Each record below should be written out again exactly as given.

Top of Data shown

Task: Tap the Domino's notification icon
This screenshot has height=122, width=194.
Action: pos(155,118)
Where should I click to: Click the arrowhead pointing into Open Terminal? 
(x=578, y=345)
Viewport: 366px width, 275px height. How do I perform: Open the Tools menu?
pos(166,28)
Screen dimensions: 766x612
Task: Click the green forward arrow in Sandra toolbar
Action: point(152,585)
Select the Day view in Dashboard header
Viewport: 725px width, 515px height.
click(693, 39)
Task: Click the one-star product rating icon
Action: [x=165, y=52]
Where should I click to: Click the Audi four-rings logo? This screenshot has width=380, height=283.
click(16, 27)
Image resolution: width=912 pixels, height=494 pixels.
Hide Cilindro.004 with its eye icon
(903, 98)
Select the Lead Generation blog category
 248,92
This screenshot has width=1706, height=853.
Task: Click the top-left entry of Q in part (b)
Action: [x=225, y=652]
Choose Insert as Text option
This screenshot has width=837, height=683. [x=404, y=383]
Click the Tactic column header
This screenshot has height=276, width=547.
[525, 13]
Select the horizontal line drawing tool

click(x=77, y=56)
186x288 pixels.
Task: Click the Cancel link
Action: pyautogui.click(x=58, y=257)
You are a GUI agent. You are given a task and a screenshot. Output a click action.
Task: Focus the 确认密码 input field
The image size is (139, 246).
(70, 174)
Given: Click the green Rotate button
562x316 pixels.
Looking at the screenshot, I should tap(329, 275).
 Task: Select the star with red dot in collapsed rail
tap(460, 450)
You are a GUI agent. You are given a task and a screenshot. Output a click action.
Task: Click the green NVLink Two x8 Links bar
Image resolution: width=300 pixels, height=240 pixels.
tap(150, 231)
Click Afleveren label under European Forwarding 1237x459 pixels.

Bottom of Data shown

- [Reply]:
Task: Tap the Domino's notification icon
This screenshot has height=122, width=194.
Action: pos(155,118)
Where should I click to: Click the arrowhead pointing into Open Terminal? 
(x=578, y=345)
Viewport: 366px width, 275px height. How do I perform: Open the Tools menu?
pos(166,28)
Screen dimensions: 766x612
Task: Click the green forward arrow in Sandra toolbar
Action: point(152,585)
Select the Day view in Dashboard header
Viewport: 725px width, 515px height.
click(693, 39)
Task: Click the one-star product rating icon
Action: [x=165, y=52]
Where should I click to: Click the Audi four-rings logo? This screenshot has width=380, height=283.
click(16, 27)
Image resolution: width=912 pixels, height=494 pixels.
Hide Cilindro.004 with its eye icon
(903, 98)
Select the Lead Generation blog category
 248,92
This screenshot has width=1706, height=853.
Task: Click the top-left entry of Q in part (b)
Action: [x=225, y=652]
Choose Insert as Text option
This screenshot has width=837, height=683. [x=404, y=383]
Click the Tactic column header
This screenshot has height=276, width=547.
[525, 13]
Select the horizontal line drawing tool

click(x=77, y=56)
186x288 pixels.
Task: Click the Cancel link
Action: pyautogui.click(x=58, y=257)
You are a GUI agent. You are given a task and a screenshot. Output a click action.
Task: Focus the 确认密码 input field
The image size is (139, 246).
(70, 174)
Given: Click the green Rotate button
562x316 pixels.
Looking at the screenshot, I should tap(329, 275).
 Task: Select the star with red dot in collapsed rail
tap(460, 450)
You are a GUI agent. You are given a task and a screenshot. Output a click action.
Task: Click the green NVLink Two x8 Links bar
Image resolution: width=300 pixels, height=240 pixels.
tap(150, 231)
Click Afleveren label under European Forwarding 1237x459 pixels.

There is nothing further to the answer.